Print each line exactly, from the one with "Are you a Student? (290, 33)" to the very last line of the listing, and keep the pictures out.
++++++++++
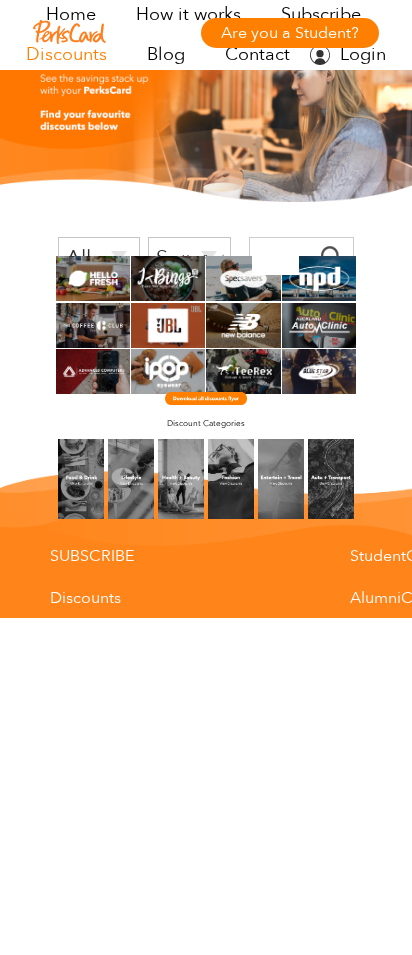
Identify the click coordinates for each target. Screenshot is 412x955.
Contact (257, 54)
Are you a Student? (290, 33)
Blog (166, 54)
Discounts (66, 54)
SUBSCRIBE (92, 556)
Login (363, 54)
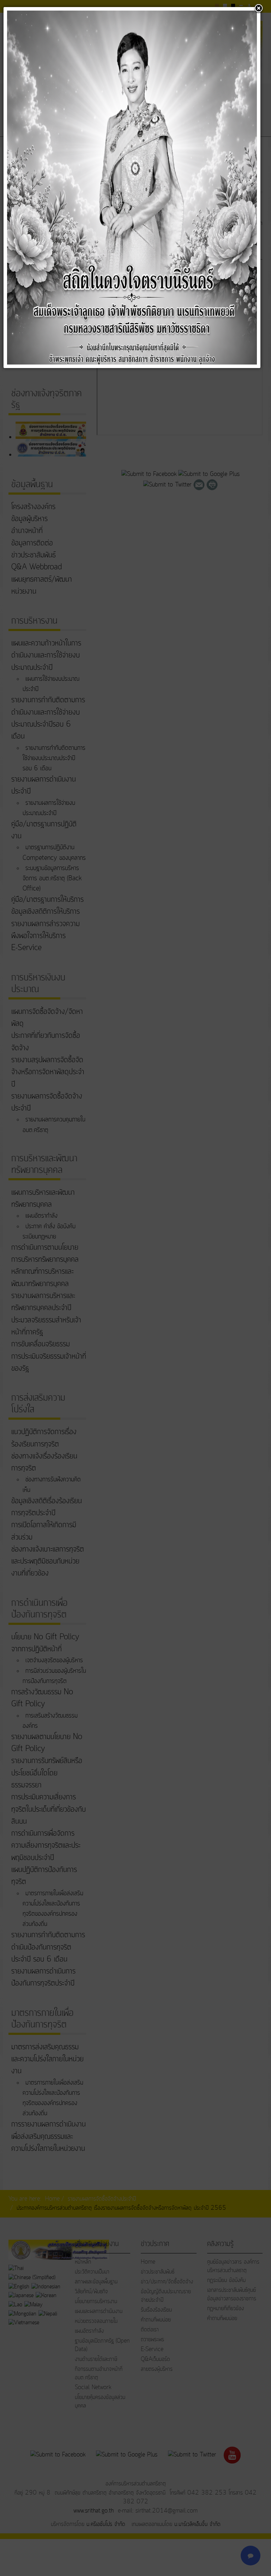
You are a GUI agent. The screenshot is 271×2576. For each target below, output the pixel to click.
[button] (258, 9)
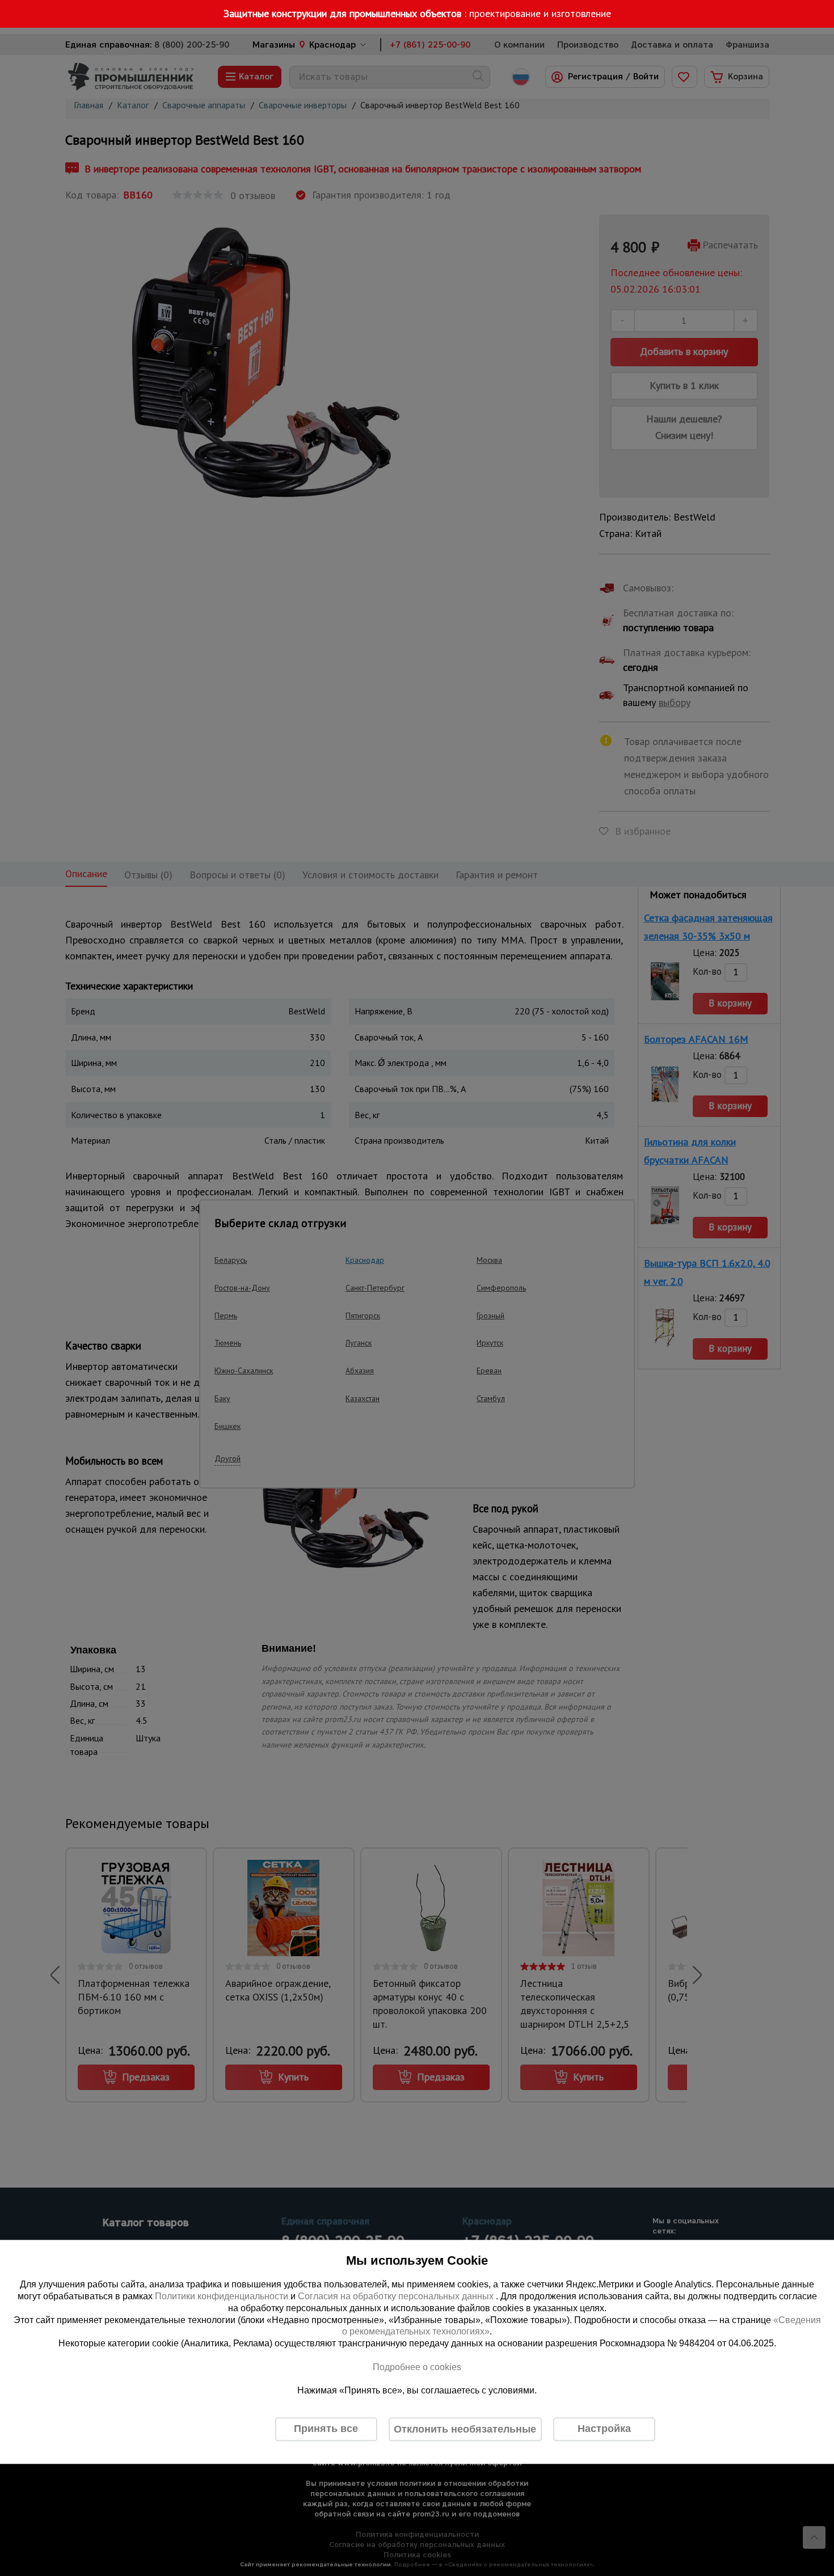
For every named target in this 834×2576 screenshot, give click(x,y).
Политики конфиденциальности (221, 2296)
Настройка (604, 2429)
++++++++++
**Expected output**
Are you a Student? (290, 33)
Blog (166, 54)
Discounts (66, 54)
SUBSCRIBE (92, 556)
Login (363, 54)
You are a GUI agent. The screenshot is 271×2576. For each target below, output the pixel to click.
[button] (258, 9)
For every named target in this 834×2576 screenshot, give click(x,y).
Политики конфиденциальности (221, 2296)
Настройка (604, 2429)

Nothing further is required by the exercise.